Diante dessa reflexão, o único caminho que conhecíamos para resgatar o prazer e a magia do brincar nas pessoas da nossa comunidade, era a brincadeira na rua, que alguns de nós conhece bem, pois ela ainda existiu e existe em algumas infâncias. A brincadeira de rua não tem regras, a lei é da maioria, não tem hierarquia baseada no poder econômico ou social – são exigidos de todos muitos recursos para convivermos e tolerância para estarmos com diversos tipos de pessoas, a rua é de todos! A brincadeira de rua é difícil, não é em qualquer brincadeira que se pode entrar tendo qualquer idade, exige esforço, controle do corpo, exige que se suporte uma frustração atrás da outra, exige desejo. Treinamos muito para pular corda, para correr mais do que o outro, para respirar baixo quando se está escondido, para jogar a pedra na amarelinha com a força exata para que fique no lugar em que queremos e para, apesar de tanto esforço, muitas vezes perdermos, levantarmos e tentarmos novamente. A brincadeira de rua exibe, escancara, para crianças e adultos, suas dificuldades, suas limitações. Será esse o motivo de seu desaparecimento? Talvez seja mais fácil brincar sozinho ou não brincar para que não se corra riscos, não se rale os joelhos, para que a criança não chore.
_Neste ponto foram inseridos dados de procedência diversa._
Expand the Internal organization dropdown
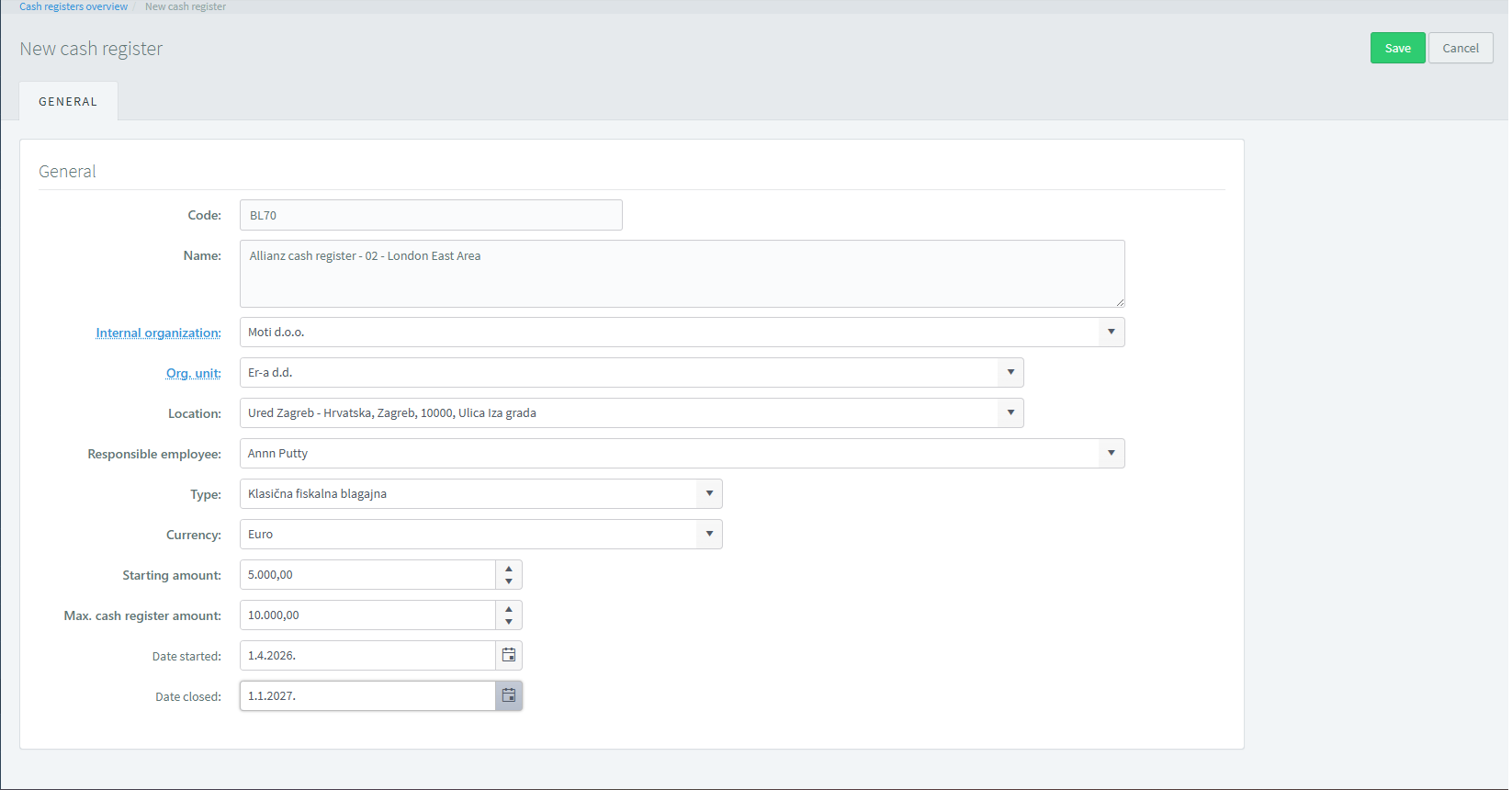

Penso que muitos adultos não saibam mais brincar. Talvez sejam excepcionais cuidadores: pais e professores que lêem, estudam, discutem e refletem sobre a melhor educação para as crianças. Mas o quê podemos ensinar, de quem podemos cuidar e o quê as crianças lêem nos nossos atos se não brincamos verdadeiramente com elas? Como acessar uma parte dentro de nós que seja menos racional, menos objetiva, menos ocupada e com mais tempo e mais magia, para então termos acesso ao mundo das crianças? Como acordarmos o menino, o moleque, para segurar a mão do adulto que balança, seguindo os conselhos de Chico Buarque?
Bom, nós educadores-brincantes, decidimos não permitir que a brincadeira desapareça. Decidimos provocar a reflexão sobre a desvalorização do mundo da brincadeira, quando não o levamos a sério. Sabemos bem que só nos aproximamos do mundo da criança e produzimos com elas relações verdadeiras porque brincamos com muita dedicação e seriedade, porque enfrentamos nossas limitações e descobrimos diariamente, a magia do brincar, a beleza do mundo do jogo, a alegria de estarmos juntos com a meninada. Ensinamos a suportar as frustrações, suportando perder, ensinamos a cair e levantar, fazendo o mesmo, ensinamos a cuidar das nossas feridas e a rir dos joelhos ralados com nossos joelhos no chão, ensinamos a valorizar as brincadeiras culturais – essenciais para a formação de qualquer ser humano – indo para a rua brincar! Enfim, enquanto brincamos, aprendemos: a desviarmos das boladas da vida, a desejarmos conquistar a bola ou a bandeira e por isso nos esforçamos além de nossos limites, a cantar junto, a pular no ritmo em que a corda bate, e a assumir que jogar peão de corda é dificílimo e que nunca deixaremos de tentar!